COVID-19 exposes the inequities born of an inability to sustain collective action focused on addressing systemic racism. It is, unfortunately, not a shock that as of Aug. 5, African Americans accounted for approximately 25% of COVID-19 deaths but are only 13% of the U.S. population.

Also, it is not surprising that a recent analysis by “ABC News” and FiveThirtyEight indicated that individuals in predominantly Black and Latinx communities experienced longer wait times for testing than those in wealthy, predominantly white neighborhoods. Although not surprising, these statistics seem to be motivating communities to action.

The work of the Institute for Public Health

Every member of every community has a role to play in addressing the racism that contributes to disparities in disease, including COVID-19. The Center for Community Health, Partnership and Research (CCHPR), part of the university’s Institute for Public Health (IPH), works to reduce disparities and improve health and wellness in the region by supporting collaborations among institutions and organizations. As co-director of CCHPR, I am able to see diverse communities coming together to accept that responsibility.

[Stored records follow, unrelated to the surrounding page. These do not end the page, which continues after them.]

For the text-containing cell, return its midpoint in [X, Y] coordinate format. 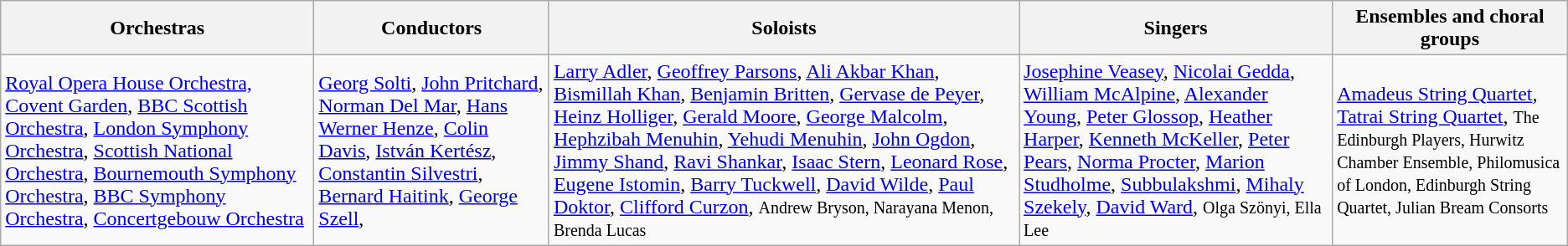
Conductors [432, 28]
Georg Solti, John Pritchard, Norman Del Mar, Hans Werner Henze, Colin Davis, István Kertész, Constantin Silvestri, Bernard Haitink, George Szell, [432, 151]
Ensembles and choral groups [1451, 28]
Singers [1176, 28]
Soloists [784, 28]
Orchestras [157, 28]
Provide the [x, y] coordinate of the cell's center where the given text is located.  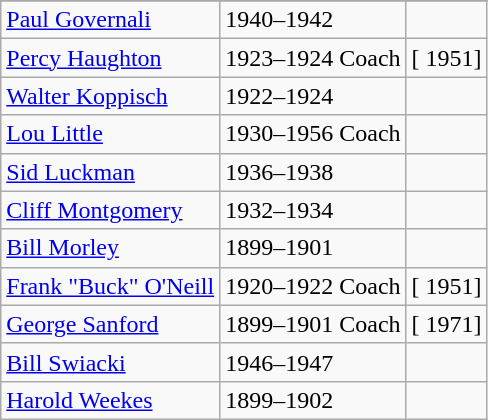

Community engagement promotes research, programs and policies that drive improvement through mobilization and organization of resources. The partnership approach to change suggested by community-engaged scholars improves community acceptance and implementation of behaviors that can mitigate the spread of COVID-19. To accomplish this level of community engagement and participation, the IPH has increased its efforts to work with diverse institutions and organizations in the St. Louis region and its focus on research to address the disparities faced by communities of color.

When the pandemic started, faculty with infectious disease expertise, as well as faculty and staff from the Dissemination and Implementation Center and from the Public Health Data and Training Center, extended their partnerships with local health and public-health institutions to support planning efforts and data monitoring and management.

Recognizing that health inequity is socially determined, the IPH funded seven research projects aimed at social and policy countermeasures in health to mitigate the spread and negative impact of COVID-19. These projects focus on communities disproportionately affected by the virus, particularly racial and ethnic communities. Several of these projects receive direct support from CCHPR and Public Health Data and Training Center faculty and staff. In addition, CCHPR has supported efforts to ensure that COVID-19 information is available in a variety of languages and routinely shares relevant information with its partners. Partnership and sustained community effort are key components for our path forward.

The path forward

We are acting in ways that address the crises of race and COVID-19. We know that we see inequity in the distribution of key social determinants — such as education, employment and wealth accumulation — just as we see disparities in the health outcomes that they drive. The research, services and support that we have provided are much-needed interventions to address the consequences of centuries of racism. However, addressing the social determinants themselves moves us further along the path to equity. To achieve equity, we must be willing to intervene directly on the social determinants and the practices and policies that sustain the system of inequity. Unaddressed, the systems that drive inequity will recreate disparities each time we have a need to tackle a disease or crisis. Are we willing to commit to a sustained effort to dismantle these practices and policies, in addition to providing redress?

— Vetta Thompson serves as co-director of the Center for Community Health, Partnership and Research in the Institute for Public Health.